Adapun beberapa teori pembuktian
yang selama ini dikenal dan sempat berlaku dalam perkembangan hukum pembuktian
adalah sebagai berikut:
a. Teori Tradisional
Bosch-Kemper, (Martiman Projohamidjojo, 2001:100), membagi teori tentang
pembuktian yang tradisional, yakni:
1. Teori negatief
Teori ini menyatakan bahwa hakim boleh menjatuhkan pidana, jika
hakim mendapatkan keyakinan dengan alat bukti yang sah, bahwa telah terjadi
perbuatan yang dilakukan oleh terdakwa.
Teori ini dianut oleh HIR,
sebagaimana tertera dalam Pasal 294 HIR ayat (1), yang pada dasarnya ialah:
a.
Keharusan
adanya keyakinan hakim, dan keyakinan itu didasarkan kepada:
b.
Alat-alat
bukti yang sah.
2. Teori Positief
Teori ini menyatakan bahwa hakim hanya boleh
menentukan kesalahan terdakwa, bila ada bukti minimum yang diperlukan oleh
undang-undang. Jika bukti minimum itu kedapatan, bahkan hakim diwajibkan
menyatakan kesalahan terdakwa. Titik berat dari ajaran ini adalah positivistis.
Jika tidak ada bukti maka terdakwa tidak akan dihukum.
Teori ini dianut KUHAP,
sebagai dalam Pasal 183 yang berbunyi sebagai berikut:
“Hakim
tidak boleh menjatuhkan pidana kepada seorang kecuali apabila dengan
sekurang-kurangnya dua alat bukti yang sah ia memperoleh keyakinan bahwa suatu
tindak pidana benar sah ia memperoleh keyakinan bahwa suatu tindak pidana
benar-benar terjadi dan bahwa terdakwalah yang bersalah melakukannya “
3. Teori bebas
Teori ini tidak mengikat hakim
kepada aturan hukum yang dijadikan pokok.

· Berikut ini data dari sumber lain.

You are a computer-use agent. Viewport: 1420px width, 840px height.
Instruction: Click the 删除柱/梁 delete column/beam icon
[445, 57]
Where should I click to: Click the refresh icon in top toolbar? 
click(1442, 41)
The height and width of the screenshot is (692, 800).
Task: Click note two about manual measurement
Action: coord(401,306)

Asal sajaada keyakinan hakim tentang
kesalahan terdakwa, yang didasarkan pada alasan-alasan yang dapat dimengerti
dan dibenarkan oleh pengalaman.
b. Teori Modern
Teori modern dapat diklasifikasikan
kedalam beberapa kategori, yaitu sebagai berikut:
- Teori pembuktian dengan keyakinan belaka (bloot gameodelijke overtuiging, atau conviction intime)
Teori ini tidak membutuhkan
suatu peraturan tentang pembuktian dan penyerahan segala sesuatunya kepada
kebijaksanaan hakim dan terkesan hakim sangat bersifat subyektif. Hakim harus
mendasarkan terbuktinya suatu keadaan atas keyakinan belaka dengan tidak
terikat oleh suatu peraturan Dasar pertimbangan menggunakan pikiran secara
logika dengan memakai silogisme, yakni premis mayor, premis minor, dan
konklusio.
Kelemahan pada sistem ini
adalah terletak pada terlalu banyak memberikan kepercayaan kepada hakim, kepada
kesan-kesan perseorangan sehingga sulit melakukan pengawas.

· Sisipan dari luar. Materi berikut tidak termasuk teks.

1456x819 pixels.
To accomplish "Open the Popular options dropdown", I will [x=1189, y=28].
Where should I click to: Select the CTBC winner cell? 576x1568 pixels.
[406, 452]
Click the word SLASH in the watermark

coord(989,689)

- Teori Pembuktian menurut undang-undang secara positif (positief wettelijke bewijstheorie)
Dalam teori undang-undang
menetapkan alat-alat bukti mana yang dapat dipakai oleh hakim dan cara bagai
mana mempergunakan alat-alat bukti serta kekuatan pembuktian dari alat-alat itu
sedemikian rupa. Jika alat-alat bukti ini sudah dipakai yang sudah ditetapkan oleh
undang-undang maka hakim harus menetapkan keadaan sudah terbukti, walaupun
hakim berkeyakinan bahwa yang harus dianggap terbukti itu tidak benar.
Kelemahan pada sistem ini
adalah tidak memberikan kepercayaan kepada ketetapan kesan-kesan perseorangan
hakim yang bertentangan dengan prinsip Hukum Acara Pidana bahwa putusan harus
didasarkan atas kebenaran.
- Teori Pembuktian menurut undang-undang secara negatif(negatief wettelijke bewijstheorie) dan teori keyakinan atas alasan negatif(beredeneerde vertuging atau conviction raisonnee)
Kedua teori ini jika
dikomparasikan, masing-masing memiliki persamaan dan perbedaan Persamaannya
terletak pada hal mana hakim diwajibkan menghukum orang, apabila ia yakin bahwa
perbuatan yang bersangkutan terbukti kebenarannya dan keyakinan harus disertai
penyebutan alasan-alasan yang berdasarkan atas suatu rangkaiaan buah pikiran.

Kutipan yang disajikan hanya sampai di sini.